## [What this task involves]
Copy out every line of the items below exactly, leaving out the pictures.

## [Data rows]
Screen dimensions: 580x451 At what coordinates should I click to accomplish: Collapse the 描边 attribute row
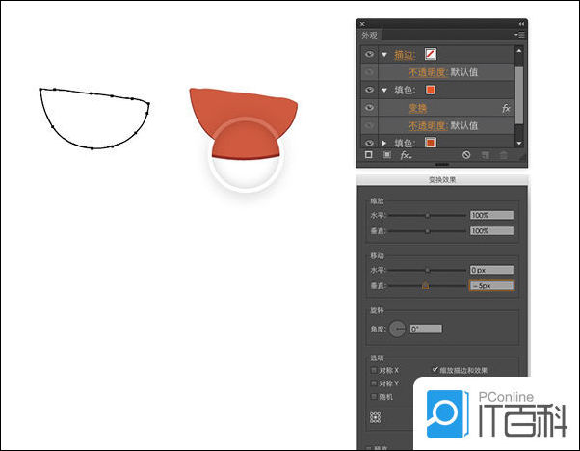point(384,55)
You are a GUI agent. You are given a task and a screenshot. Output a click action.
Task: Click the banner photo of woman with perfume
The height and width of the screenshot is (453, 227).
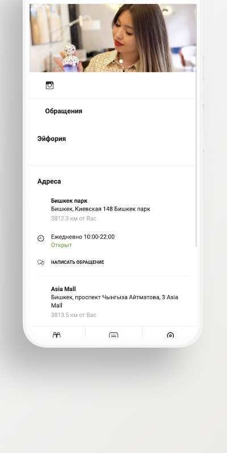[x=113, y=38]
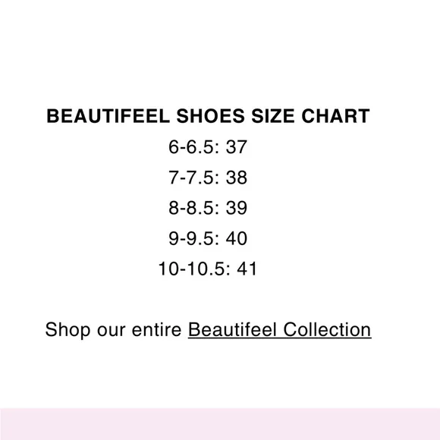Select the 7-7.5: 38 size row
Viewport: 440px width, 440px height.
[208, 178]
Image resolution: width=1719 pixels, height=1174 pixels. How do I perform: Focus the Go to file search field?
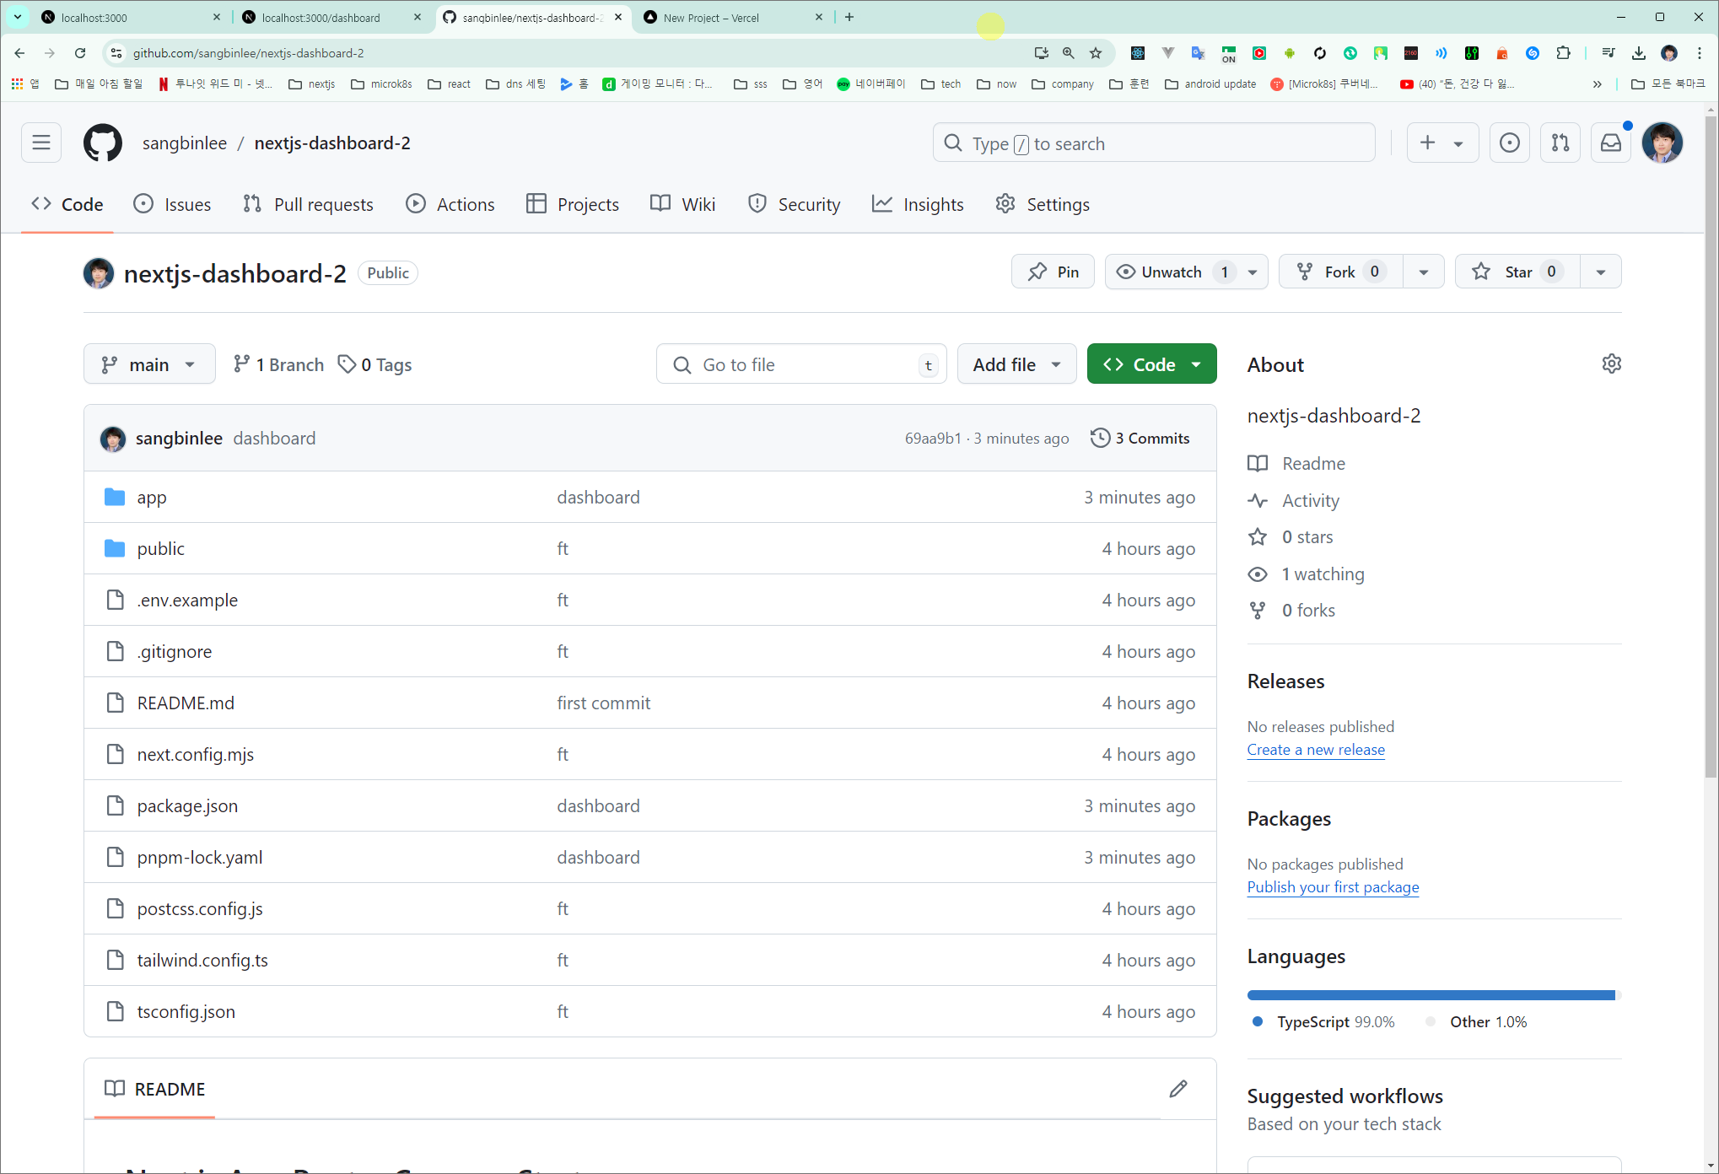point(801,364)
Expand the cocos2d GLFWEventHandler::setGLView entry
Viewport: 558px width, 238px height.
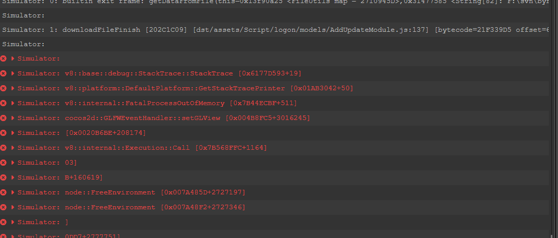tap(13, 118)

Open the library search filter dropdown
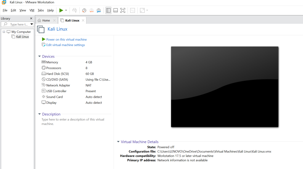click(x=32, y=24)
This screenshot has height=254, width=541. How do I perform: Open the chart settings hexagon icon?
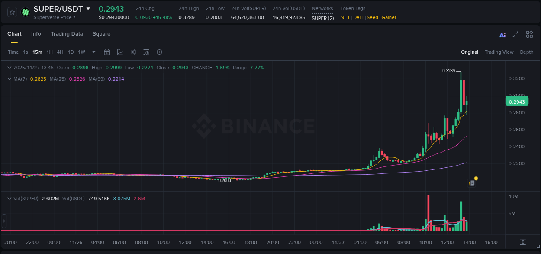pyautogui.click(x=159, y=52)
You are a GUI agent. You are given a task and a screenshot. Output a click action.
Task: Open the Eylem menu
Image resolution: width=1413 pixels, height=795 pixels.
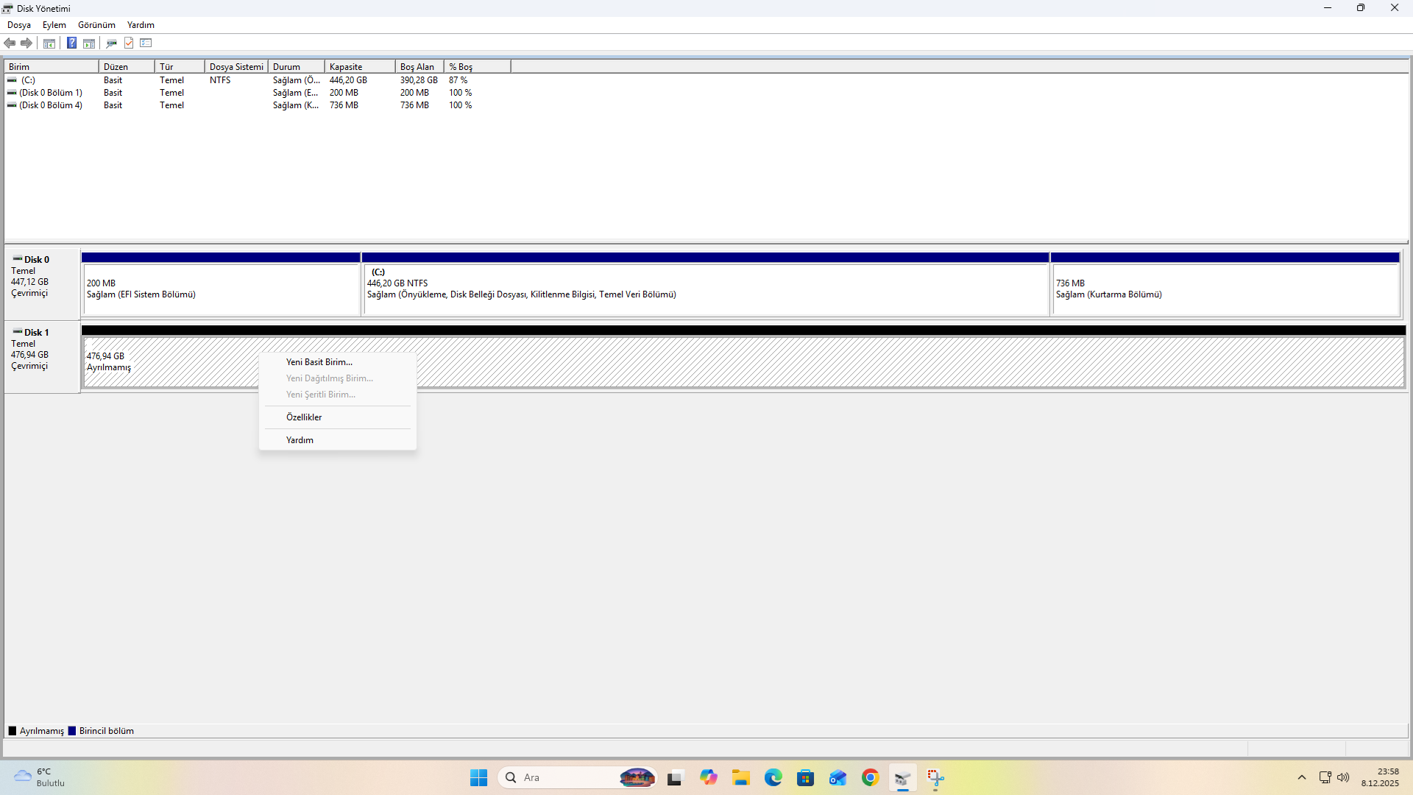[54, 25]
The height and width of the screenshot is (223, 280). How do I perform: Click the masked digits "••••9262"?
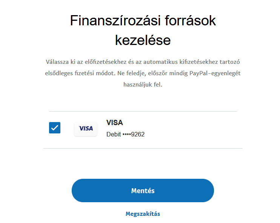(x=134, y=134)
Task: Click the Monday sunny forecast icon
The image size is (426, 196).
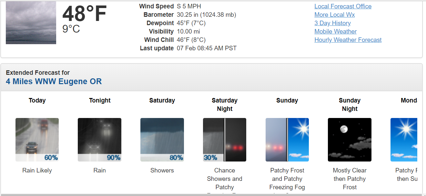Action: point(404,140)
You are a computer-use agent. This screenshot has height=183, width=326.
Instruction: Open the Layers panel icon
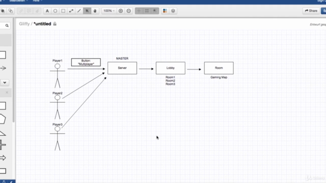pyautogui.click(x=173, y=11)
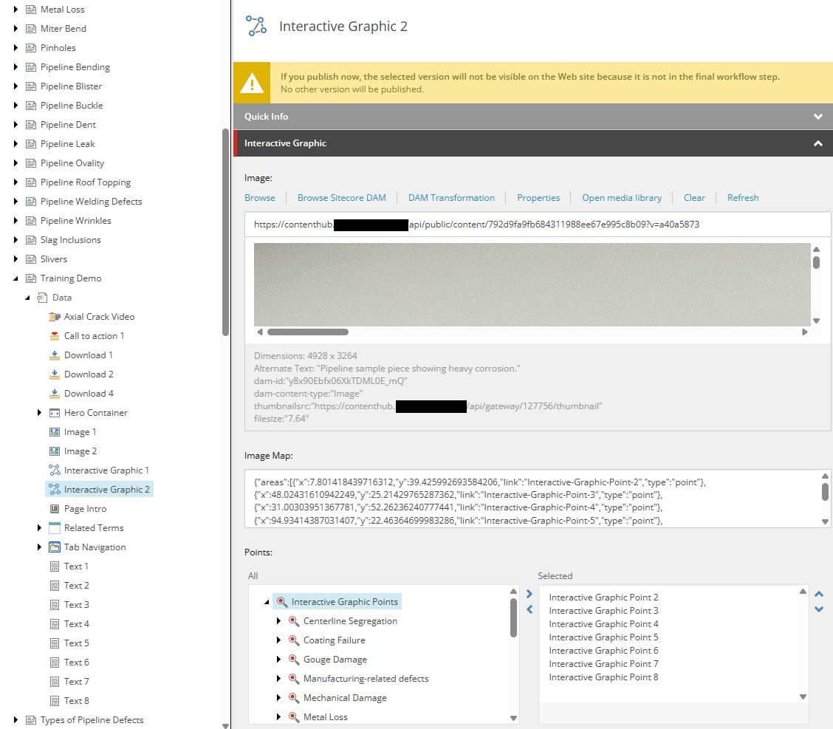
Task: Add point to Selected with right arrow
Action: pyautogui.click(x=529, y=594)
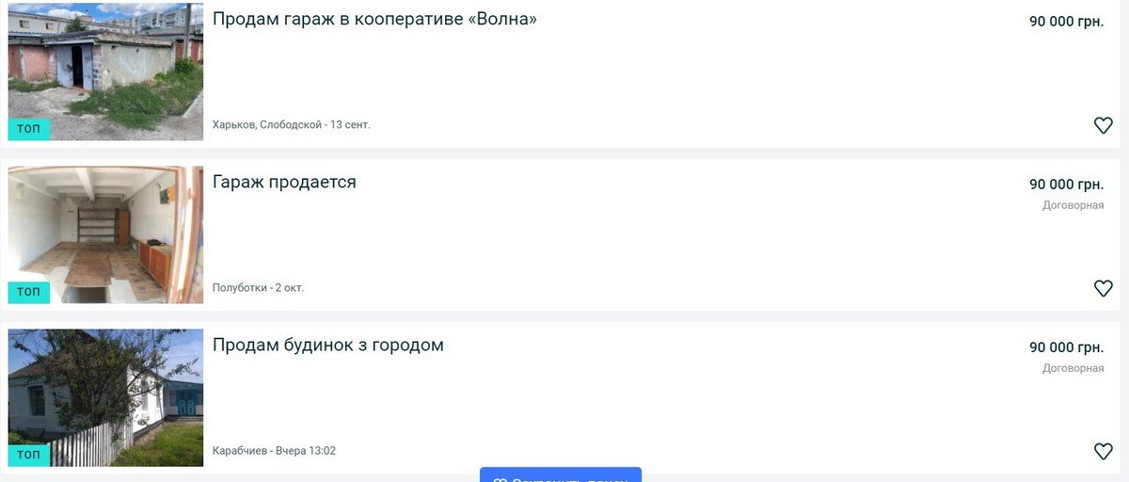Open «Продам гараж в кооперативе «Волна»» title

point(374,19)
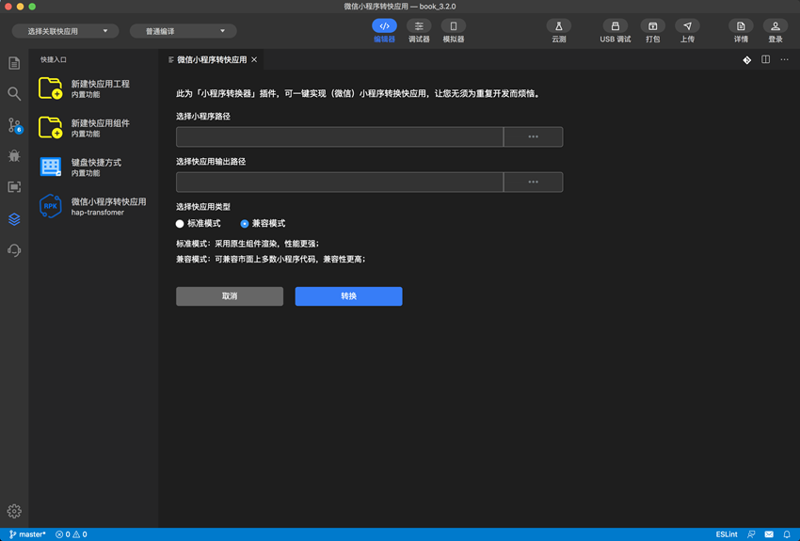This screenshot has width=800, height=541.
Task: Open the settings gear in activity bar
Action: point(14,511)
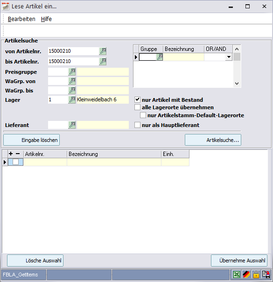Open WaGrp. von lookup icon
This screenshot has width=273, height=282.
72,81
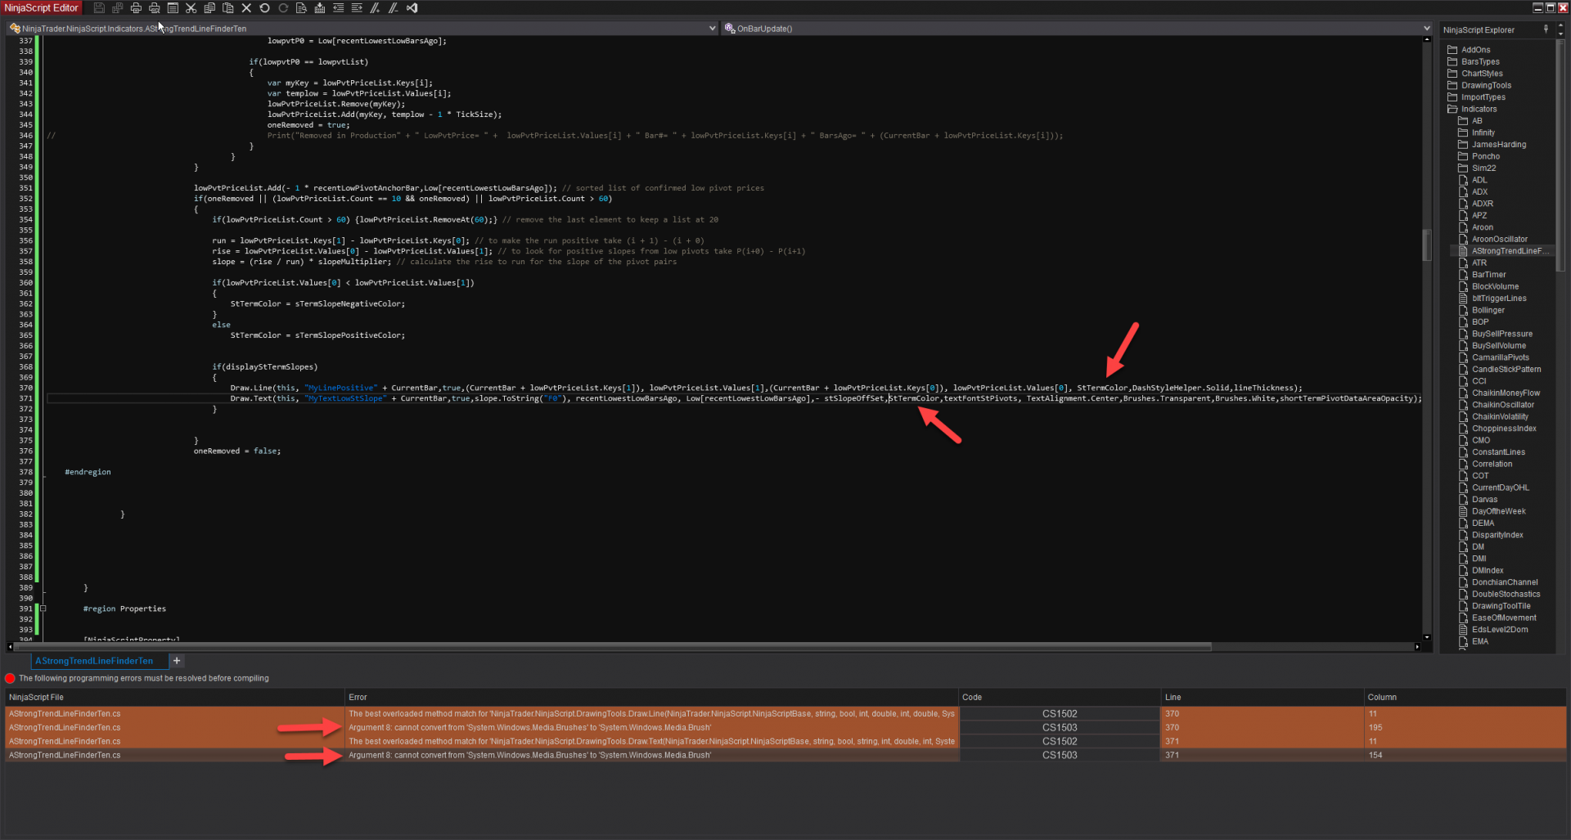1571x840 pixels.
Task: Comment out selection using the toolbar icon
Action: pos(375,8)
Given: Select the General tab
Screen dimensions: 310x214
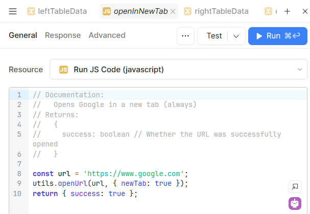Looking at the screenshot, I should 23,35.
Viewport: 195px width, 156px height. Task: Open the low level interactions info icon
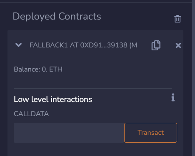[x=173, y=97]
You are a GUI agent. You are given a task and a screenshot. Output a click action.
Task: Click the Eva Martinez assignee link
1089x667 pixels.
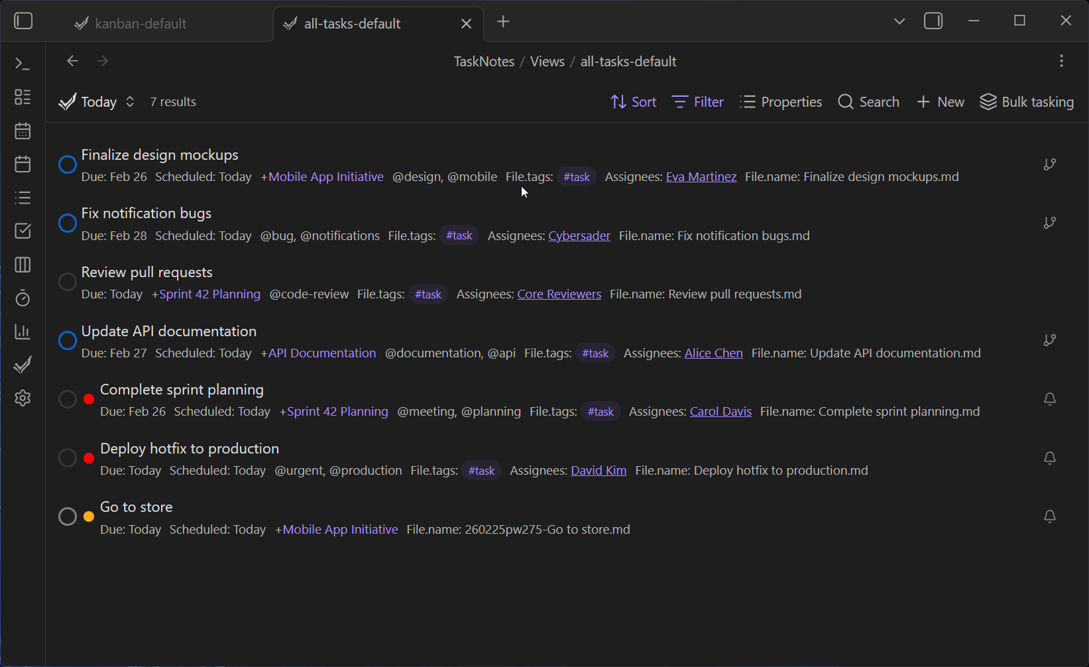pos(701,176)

## [Result]
Screen dimensions: 580x451 At what coordinates should I click to accomplish: Collapse the 描边 attribute row
point(384,55)
You are a GUI agent. You are given a task and a screenshot. Output a click action.
Task: Click the banner photo of woman with perfume
The height and width of the screenshot is (453, 227).
[x=113, y=38]
Select the 7-7.5: 38 size row
Viewport: 440px width, 440px height.
[208, 178]
Image resolution: width=1719 pixels, height=1174 pixels. How do I perform: Focus the Go to file search field?
point(801,364)
Expand the cocos2d GLFWEventHandler::setGLView entry
Viewport: 558px width, 238px height.
tap(13, 118)

Open the library search filter dropdown
click(x=32, y=24)
This screenshot has height=254, width=541. How do I perform: Open the chart settings hexagon icon?
pyautogui.click(x=159, y=52)
You are a GUI agent. You are given a task and a screenshot. Output a click action.
Task: Open the Eylem menu
Image resolution: width=1413 pixels, height=795 pixels.
[54, 25]
The height and width of the screenshot is (223, 280). How do I perform: Click the masked digits "••••9262"?
(x=134, y=134)
Task: Click the Monday sunny forecast icon
The image size is (426, 196).
Action: point(404,140)
You are a computer-use agent. This screenshot has height=183, width=326.
Instruction: Open the Layers panel icon
pyautogui.click(x=173, y=11)
Task: Add point to Selected with right arrow
Action: pyautogui.click(x=529, y=594)
Open «Продам гараж в кооперативе «Волна»» title

point(374,19)
This screenshot has width=800, height=541.
Task: Open the settings gear in activity bar
Action: point(14,511)
Open WaGrp. von lookup icon
This screenshot has width=273, height=282.
72,81
1571x840 pixels.
Task: Comment out selection using the toolbar icon
Action: pos(375,8)
Given: Select the General tab
Screen dimensions: 310x214
Looking at the screenshot, I should 23,35.
Viewport: 195px width, 156px height. Task: Open the low level interactions info icon
[x=173, y=97]
You are a GUI agent. You are given a task and a screenshot. Output a click action.
Task: Click the Eva Martinez assignee link
1089x667 pixels.
pos(701,176)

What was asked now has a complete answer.